▸ WHAT YOU SHOULD DO:
Scan the data for "This" and copy each matching line.

### RECORDS FOR THE EXERCISE ###

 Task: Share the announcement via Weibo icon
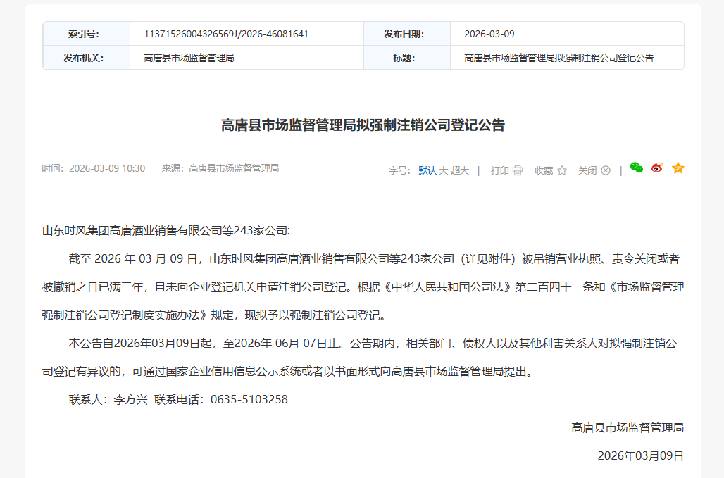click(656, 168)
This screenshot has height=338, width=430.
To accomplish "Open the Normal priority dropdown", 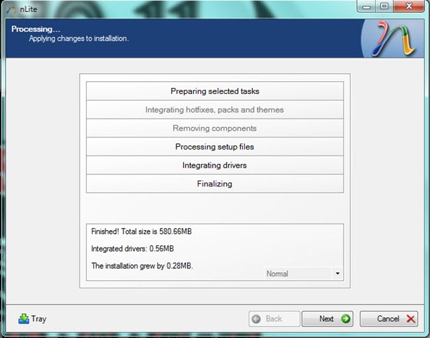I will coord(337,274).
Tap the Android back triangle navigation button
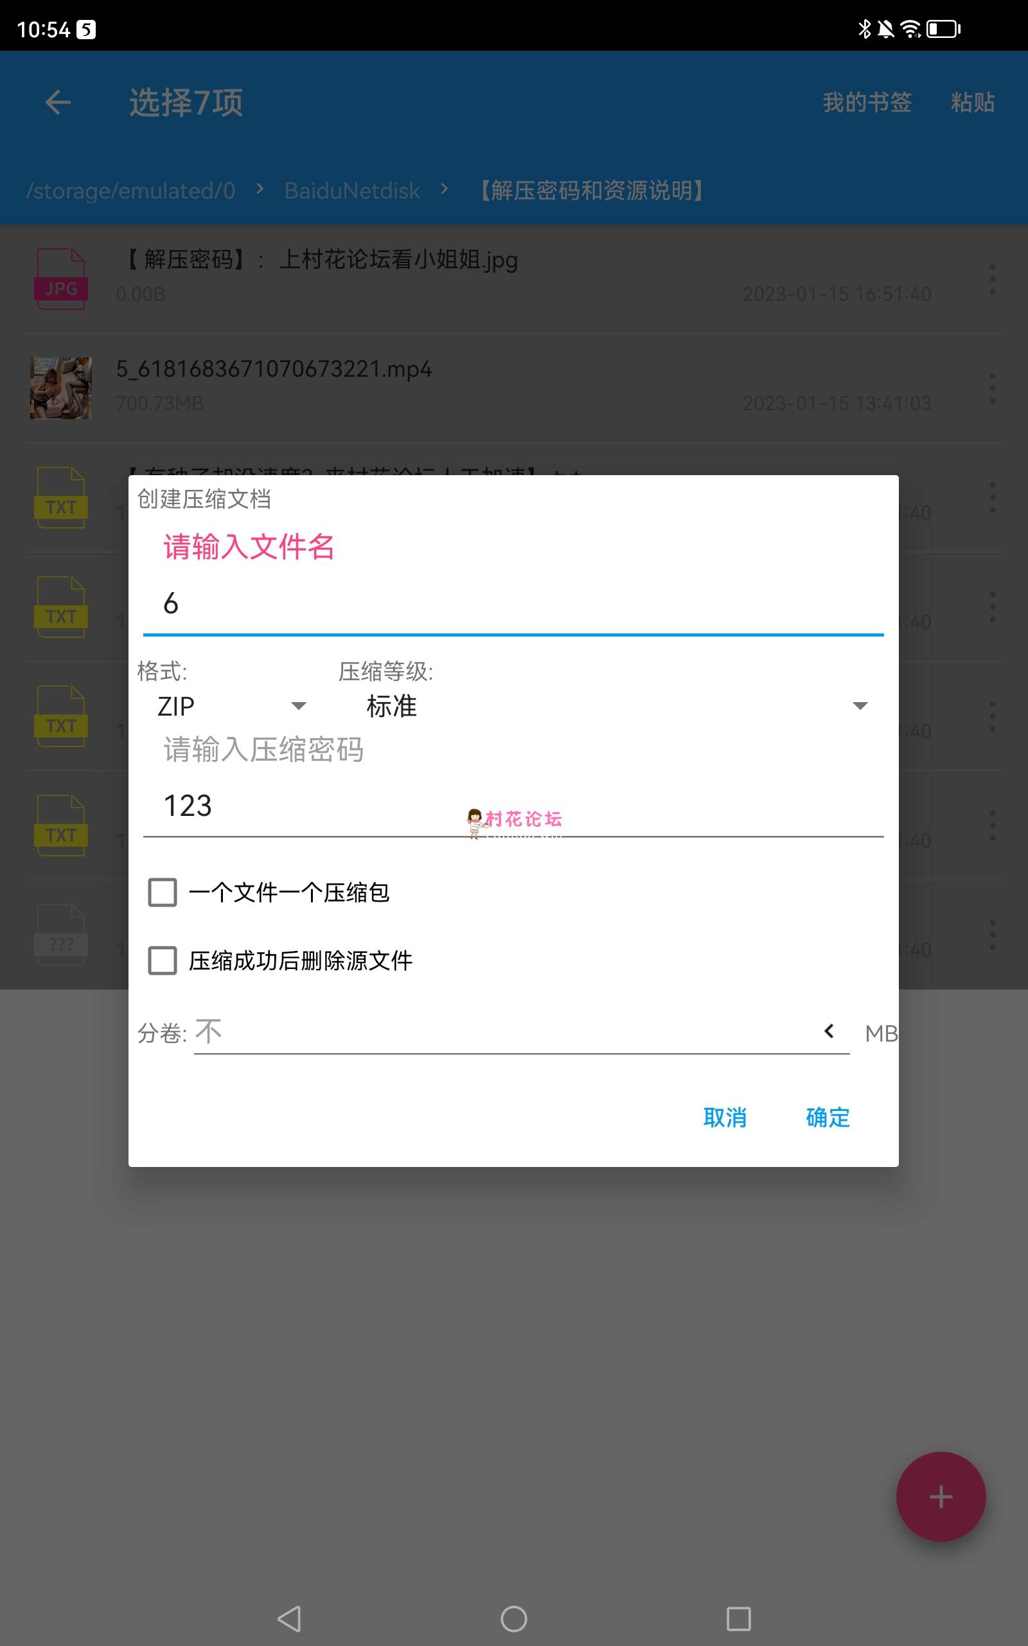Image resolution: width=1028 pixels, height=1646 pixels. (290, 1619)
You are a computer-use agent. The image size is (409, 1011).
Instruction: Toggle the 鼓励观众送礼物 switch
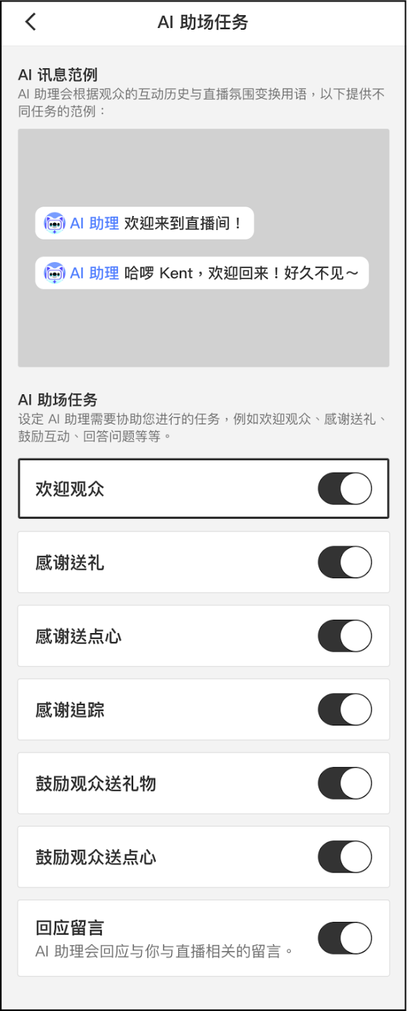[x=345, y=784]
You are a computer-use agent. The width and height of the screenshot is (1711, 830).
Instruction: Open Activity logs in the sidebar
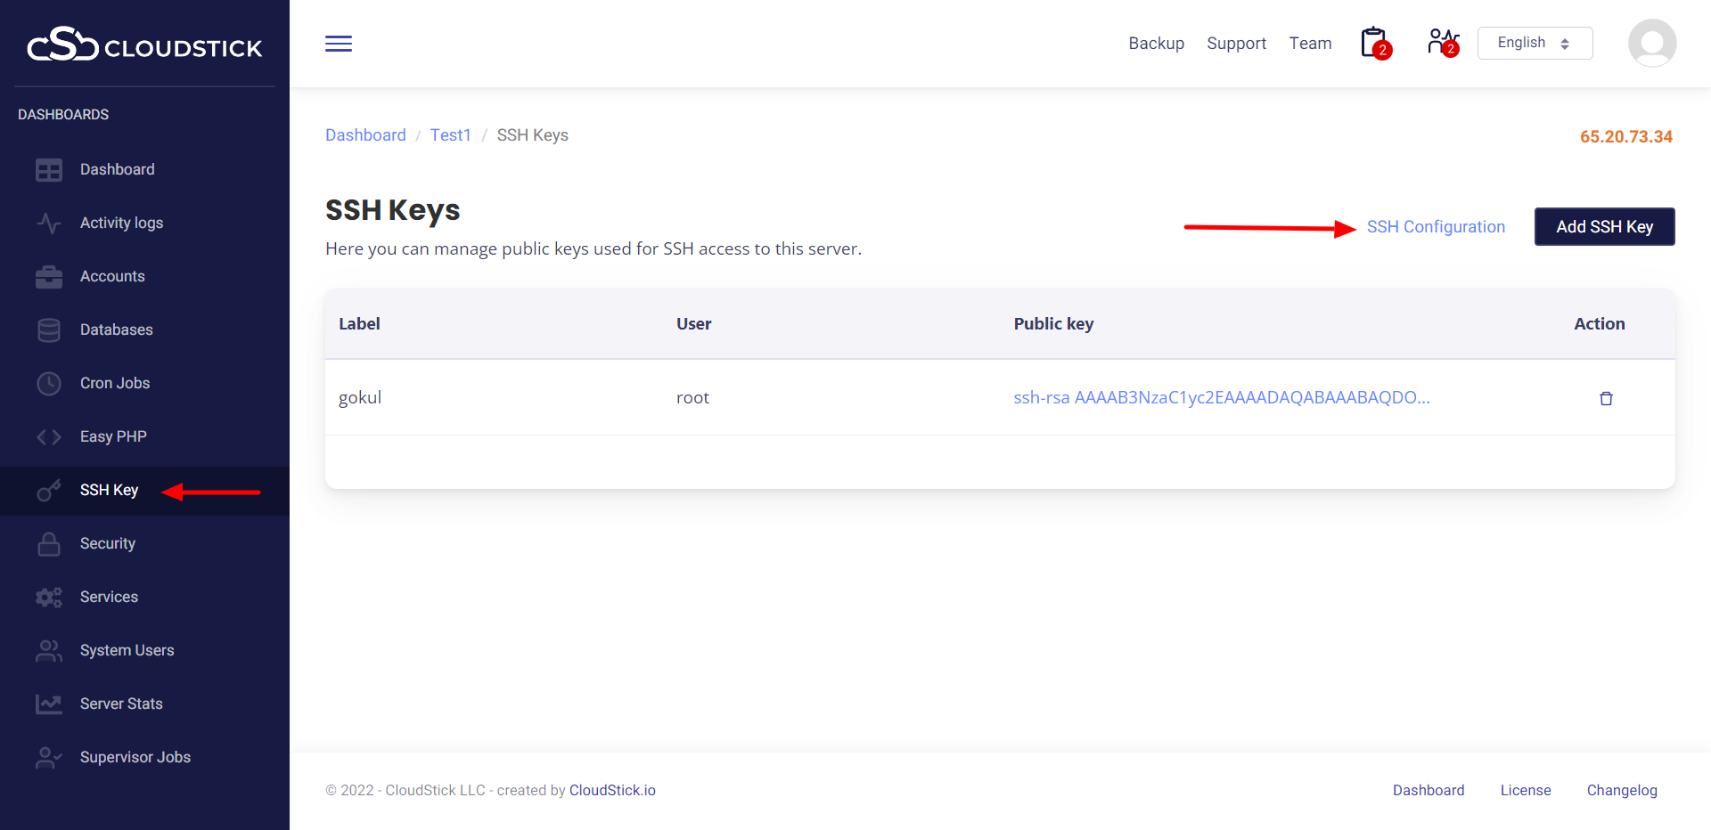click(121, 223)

###
### RECORDS FOR THE EXERCISE ###

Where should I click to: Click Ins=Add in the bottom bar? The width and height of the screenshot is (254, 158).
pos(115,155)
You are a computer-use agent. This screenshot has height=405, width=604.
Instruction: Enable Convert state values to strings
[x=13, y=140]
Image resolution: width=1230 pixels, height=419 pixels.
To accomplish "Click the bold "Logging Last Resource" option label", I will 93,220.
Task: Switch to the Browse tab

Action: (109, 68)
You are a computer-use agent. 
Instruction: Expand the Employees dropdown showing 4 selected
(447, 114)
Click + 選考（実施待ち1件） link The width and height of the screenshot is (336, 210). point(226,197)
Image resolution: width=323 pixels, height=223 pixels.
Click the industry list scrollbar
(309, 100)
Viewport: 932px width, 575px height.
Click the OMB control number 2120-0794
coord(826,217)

###

▸ ANSWER SECTION:
This screenshot has height=338, width=430.
You are a computer-use agent. This screenshot has height=405, width=604.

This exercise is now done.